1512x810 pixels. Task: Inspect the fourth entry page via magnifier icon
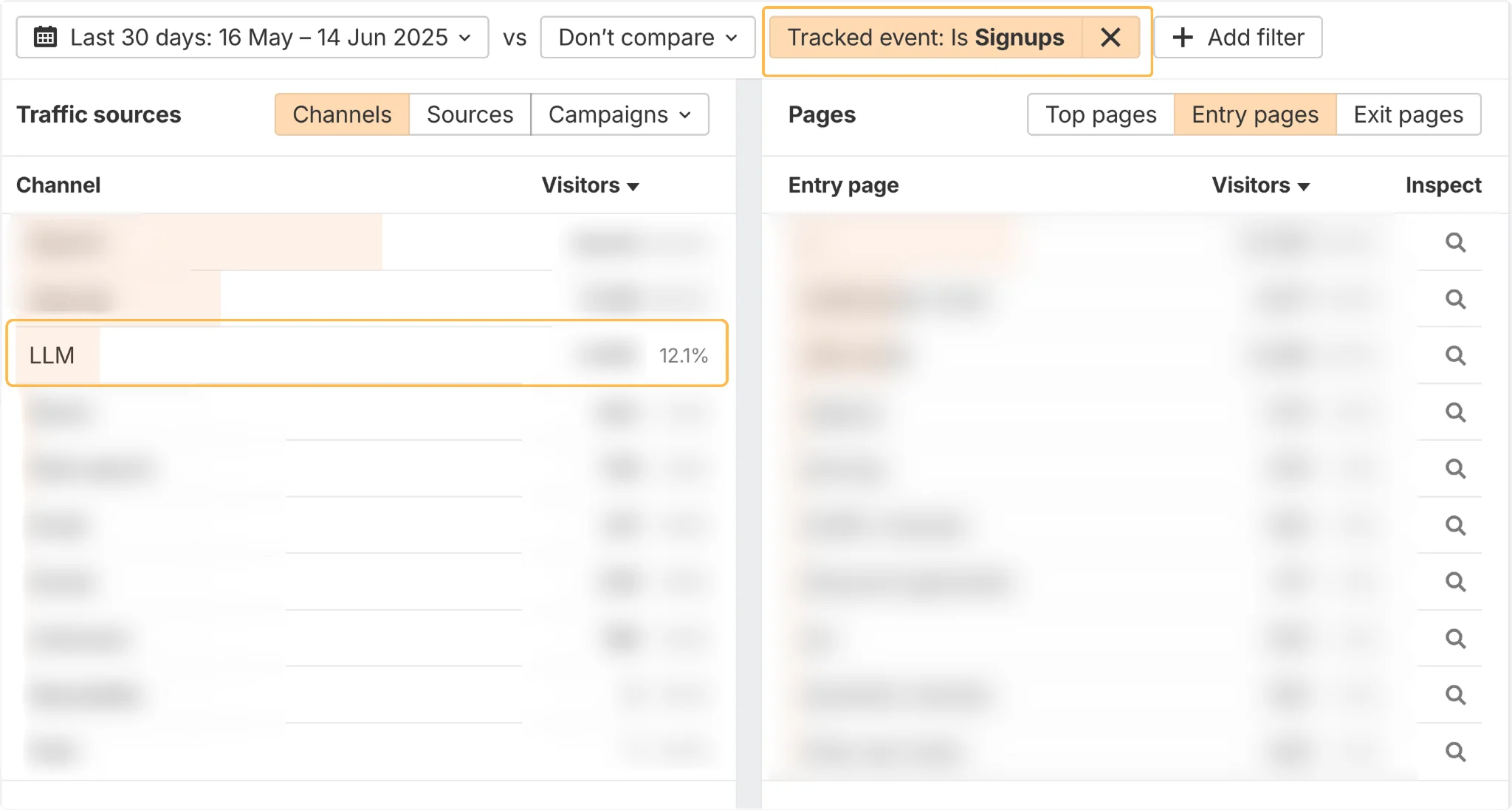pyautogui.click(x=1455, y=412)
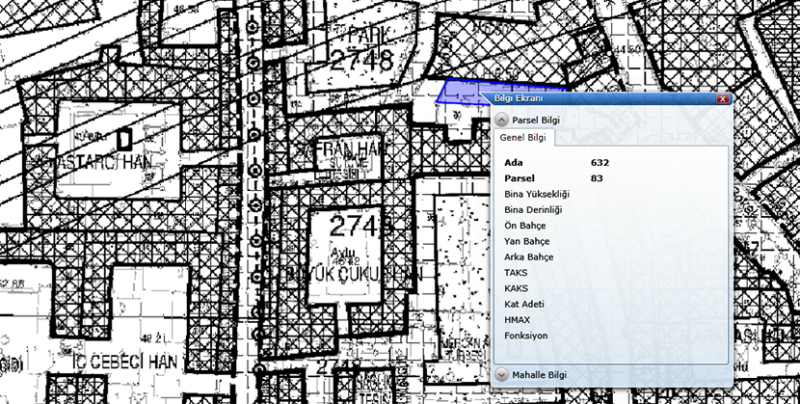Click the Fonksiyon row label
The width and height of the screenshot is (800, 404).
pos(526,336)
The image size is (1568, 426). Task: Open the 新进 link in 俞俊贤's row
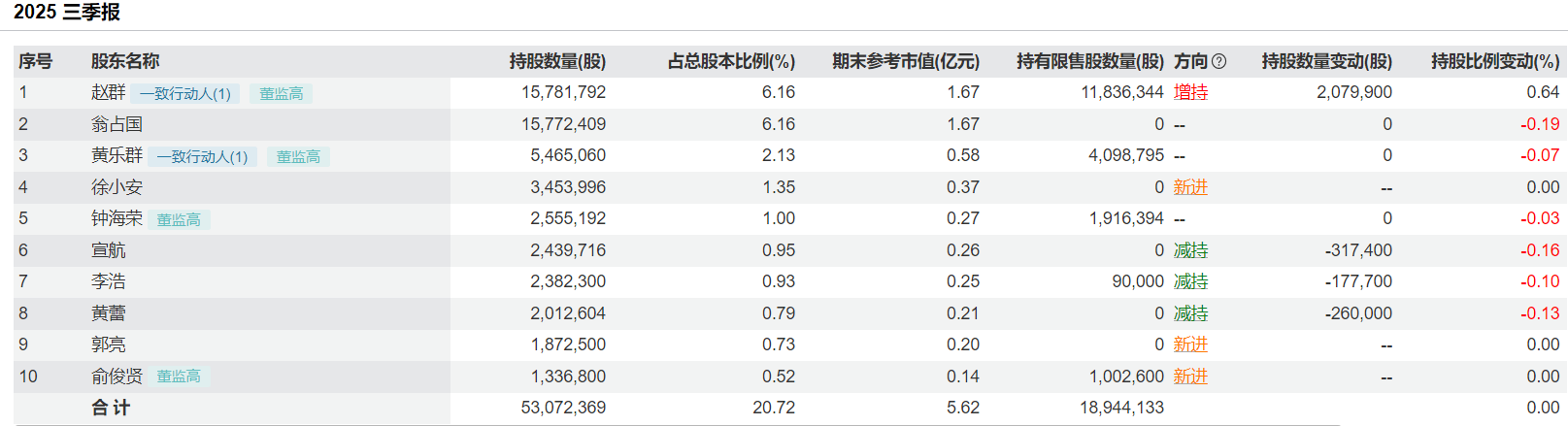(x=1190, y=377)
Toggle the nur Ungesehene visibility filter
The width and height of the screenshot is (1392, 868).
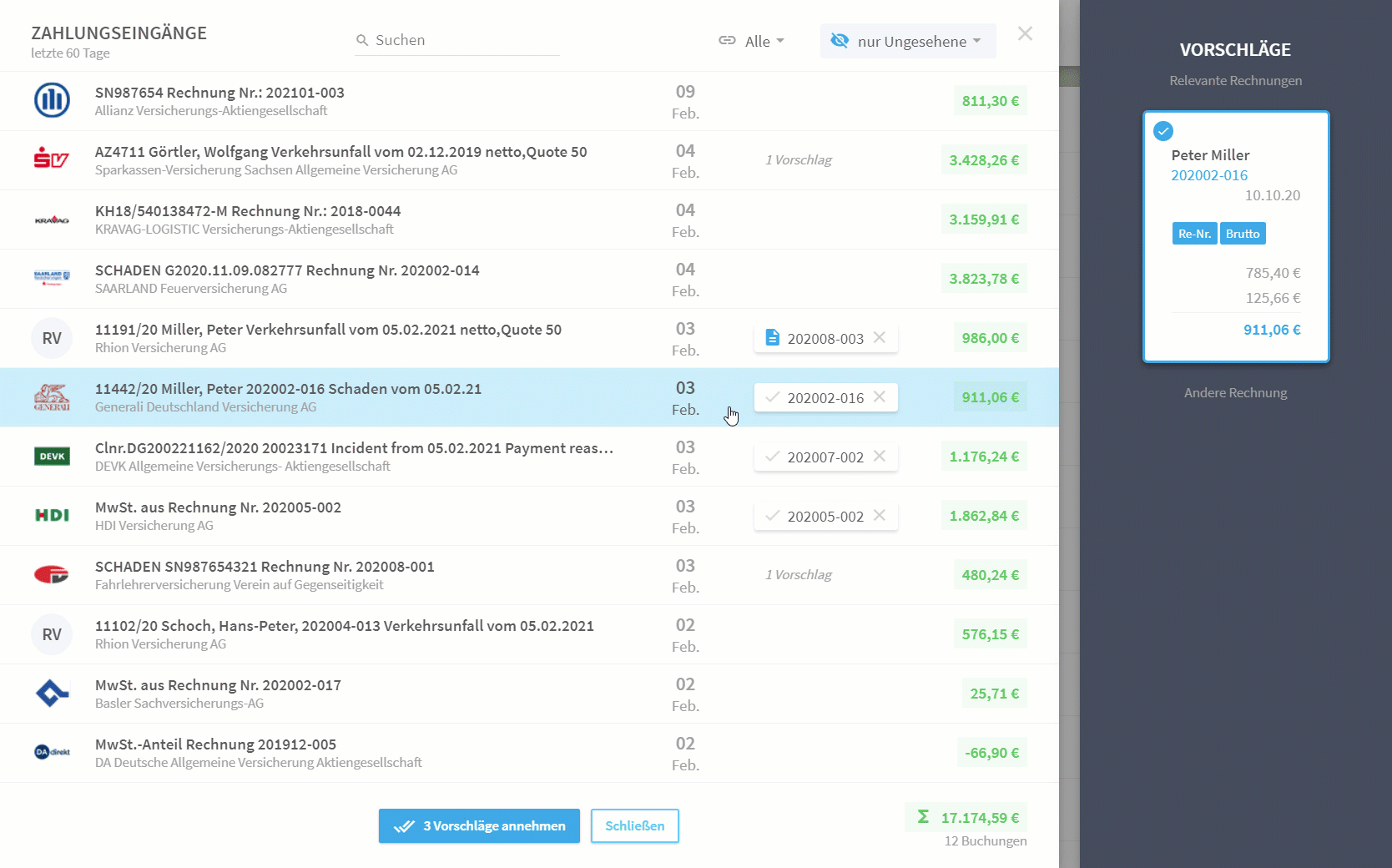point(840,41)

- To do: Reproduce exactly the line containing "The width and height of the screenshot is (1392, 868)." and every line after it in the material above, up to and including the last. Exclude all pictures.

- Response to the exercise:
The width and height of the screenshot is (1392, 868).
point(840,41)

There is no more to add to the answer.